# TASK TO CARRY OUT
Please set down, exactly as written, the line containing "You are a GUI" and every line after it through the end of the records.

# PROVIDED RECORDS
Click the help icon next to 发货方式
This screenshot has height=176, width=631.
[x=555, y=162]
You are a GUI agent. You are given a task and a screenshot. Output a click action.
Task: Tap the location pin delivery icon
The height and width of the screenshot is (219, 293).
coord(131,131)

# EXERCISE OUTPUT
You are a GUI agent. You are given a task and a screenshot. Output a click action.
Task: Tap the location pin delivery icon
The height and width of the screenshot is (219, 293).
coord(131,131)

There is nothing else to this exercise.